The wall as a promise for providing us a shelter and security, a fence that protects us from enemies and from illness; from death.

The skin as a malleable wall for the body and rigid invisible border for traditions, taboos and habits.

When does it close and when does it open?

What thickness? What color of skin? What scars? What age? How does it change within time? When does it collapse?

Invisible walls inside the body and inside the city.

Resistance and time.

Dead thick skin.

The body of the dancer as a wall to project from inside to outside and from outside to inside; transparent with its opaqueness. Could it be true that the skin is a demarcation line between the out and the in? And if yes, then is there a war between the two sides? A civil war?”

Rabih Mroué

Rabih Mroué is an artist, actor and director who lives in Berlin and whose work merges visual art, performance, and theatre. Blending reality and fiction in his work, Mroué uses found documents, video footage, photographs, and objects to compromise the authority of archival evidence.

He is a co-founder and board member of the Beirut Art Center (BAC), a contributing editor to TDR: The Drama Review (NYC), and an associate director at the Münchner Kammerspiele.

He has had exhibitions at MOMA in 2015, at the Mesnta Gallerija in Ljubljana in 2014, at SALT in Istanbul in 2014, at CA2M in Madrid in 2013, and at DOCUMENTA 13. Rabih Mroué created three pieces with the Dance On Ensemble so far – “Water between three hands” (2016), “Elephant” (2018) and “You should have seen me dancing waltz” (2019).

Dance On Ensemble

The Dance On Ensemble was founded in 2015 by the Berlin-based cultural agency Diehl+Ritter gUG as part of the Dance On initiative that celebrates the artistic excellence of dancers aged 40+ and explores the relationship between dance and age both on stage and in society.
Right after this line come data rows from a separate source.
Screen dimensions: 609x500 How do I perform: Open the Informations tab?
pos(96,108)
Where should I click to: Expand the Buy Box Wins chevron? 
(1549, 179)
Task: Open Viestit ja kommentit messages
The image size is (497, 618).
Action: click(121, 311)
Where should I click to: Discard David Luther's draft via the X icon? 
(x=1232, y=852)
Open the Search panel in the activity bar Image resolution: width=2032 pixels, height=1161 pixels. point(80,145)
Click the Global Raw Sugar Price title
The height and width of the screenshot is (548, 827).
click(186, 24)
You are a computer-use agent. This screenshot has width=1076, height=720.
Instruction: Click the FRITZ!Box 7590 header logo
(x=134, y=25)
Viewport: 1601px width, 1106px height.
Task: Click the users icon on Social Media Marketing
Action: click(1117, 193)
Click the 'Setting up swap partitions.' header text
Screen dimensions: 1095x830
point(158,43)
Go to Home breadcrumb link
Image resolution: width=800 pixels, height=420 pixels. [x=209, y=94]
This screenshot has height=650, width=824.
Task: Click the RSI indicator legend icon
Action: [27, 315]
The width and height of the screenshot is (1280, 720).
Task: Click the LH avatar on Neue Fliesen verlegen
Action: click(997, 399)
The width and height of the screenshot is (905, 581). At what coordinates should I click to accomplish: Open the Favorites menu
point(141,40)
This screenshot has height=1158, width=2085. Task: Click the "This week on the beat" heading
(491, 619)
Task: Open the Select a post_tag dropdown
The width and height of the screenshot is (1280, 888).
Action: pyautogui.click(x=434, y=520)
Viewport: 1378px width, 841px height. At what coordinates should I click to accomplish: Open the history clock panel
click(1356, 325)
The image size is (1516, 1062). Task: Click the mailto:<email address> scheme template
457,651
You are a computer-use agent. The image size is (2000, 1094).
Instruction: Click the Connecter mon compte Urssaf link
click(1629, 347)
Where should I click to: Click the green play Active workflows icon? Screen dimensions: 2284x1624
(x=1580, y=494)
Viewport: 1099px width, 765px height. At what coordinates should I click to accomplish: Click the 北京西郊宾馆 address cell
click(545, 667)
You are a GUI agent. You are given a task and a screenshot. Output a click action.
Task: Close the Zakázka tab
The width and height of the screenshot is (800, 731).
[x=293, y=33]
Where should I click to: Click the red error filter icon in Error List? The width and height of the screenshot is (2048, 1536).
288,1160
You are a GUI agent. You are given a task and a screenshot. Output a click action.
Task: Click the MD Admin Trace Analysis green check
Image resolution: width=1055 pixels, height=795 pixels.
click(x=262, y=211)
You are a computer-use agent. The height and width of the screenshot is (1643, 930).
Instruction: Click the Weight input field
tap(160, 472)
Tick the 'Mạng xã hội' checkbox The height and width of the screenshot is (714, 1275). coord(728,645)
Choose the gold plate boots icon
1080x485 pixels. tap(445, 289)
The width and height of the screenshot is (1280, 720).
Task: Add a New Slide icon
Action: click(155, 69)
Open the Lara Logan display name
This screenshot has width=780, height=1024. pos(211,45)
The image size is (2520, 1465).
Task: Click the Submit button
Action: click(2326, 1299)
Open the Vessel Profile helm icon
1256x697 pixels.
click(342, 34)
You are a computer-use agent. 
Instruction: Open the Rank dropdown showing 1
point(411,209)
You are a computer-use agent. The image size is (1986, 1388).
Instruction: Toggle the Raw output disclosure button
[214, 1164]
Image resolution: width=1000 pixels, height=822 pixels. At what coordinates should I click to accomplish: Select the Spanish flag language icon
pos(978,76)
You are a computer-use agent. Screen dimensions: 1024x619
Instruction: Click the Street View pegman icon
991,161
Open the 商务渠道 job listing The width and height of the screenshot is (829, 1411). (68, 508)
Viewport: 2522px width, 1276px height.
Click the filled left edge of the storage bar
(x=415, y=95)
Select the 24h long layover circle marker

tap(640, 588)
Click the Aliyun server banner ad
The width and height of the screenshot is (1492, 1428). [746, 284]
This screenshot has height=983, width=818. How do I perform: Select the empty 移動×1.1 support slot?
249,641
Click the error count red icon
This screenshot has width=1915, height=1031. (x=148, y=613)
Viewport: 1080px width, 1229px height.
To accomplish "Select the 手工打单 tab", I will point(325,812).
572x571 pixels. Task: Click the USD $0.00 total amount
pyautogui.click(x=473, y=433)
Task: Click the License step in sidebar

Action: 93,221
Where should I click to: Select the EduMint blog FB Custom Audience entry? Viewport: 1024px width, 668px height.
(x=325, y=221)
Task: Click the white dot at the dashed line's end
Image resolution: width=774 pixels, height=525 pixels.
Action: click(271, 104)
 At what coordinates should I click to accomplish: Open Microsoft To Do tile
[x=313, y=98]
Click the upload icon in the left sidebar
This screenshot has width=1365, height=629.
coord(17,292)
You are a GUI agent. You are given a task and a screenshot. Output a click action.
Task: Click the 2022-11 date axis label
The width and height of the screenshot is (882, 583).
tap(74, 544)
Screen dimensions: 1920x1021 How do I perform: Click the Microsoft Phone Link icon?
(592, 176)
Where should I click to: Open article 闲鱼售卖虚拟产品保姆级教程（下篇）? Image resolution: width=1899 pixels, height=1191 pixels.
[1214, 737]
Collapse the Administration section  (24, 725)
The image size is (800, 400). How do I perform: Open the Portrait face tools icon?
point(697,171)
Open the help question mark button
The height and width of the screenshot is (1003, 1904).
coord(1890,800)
Working with internationally renowned choreographers and directors including Rabih Mroué, William Forsythe, Deborah Hay and Jan Martens, the Dance On Ensemble is developing a repertoire of ground-breaking and challenging contemporary dance works. Its aim is to create a solid base for a rich and ambitious future repertoire for dancers 40+. As a member of the Dance On Ensemble since the beginning of the project, Ty Boomershine is responsible for its artistic direction since 2019.

DANCE ON is an initiative by DIEHL+RITTER gUG funded by the German Federal Government Commissioner for Culture and the Media.